> [What to produce]: Take the line containing "Where should I" and every line after it to the end of the records, and copy them exactly, excluding pictures.

════════

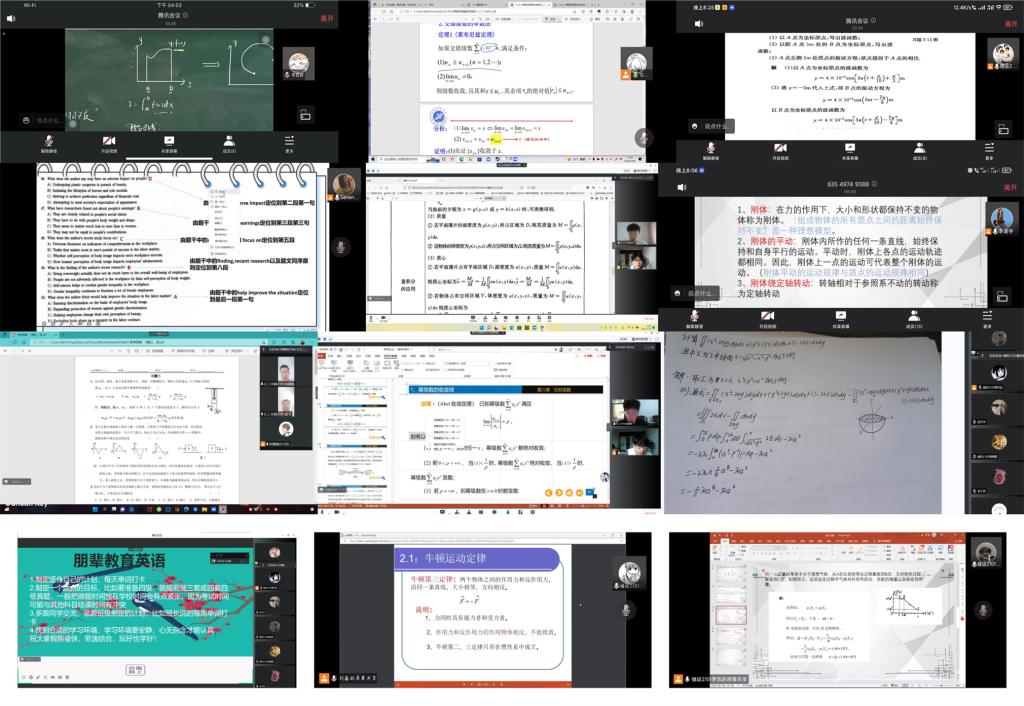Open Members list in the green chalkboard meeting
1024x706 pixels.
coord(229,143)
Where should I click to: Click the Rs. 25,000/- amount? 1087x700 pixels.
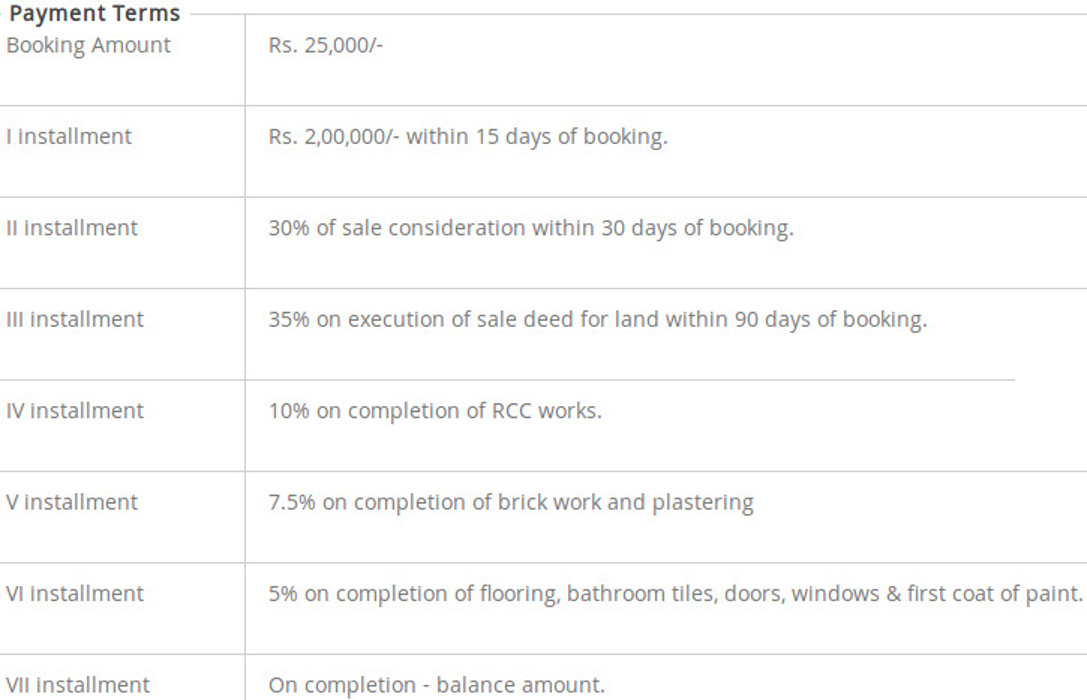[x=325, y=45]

════════

> [Solution for this problem]:
Where should I click to: Click the Rs. 25,000/- amount? 1087x700 pixels.
[x=325, y=45]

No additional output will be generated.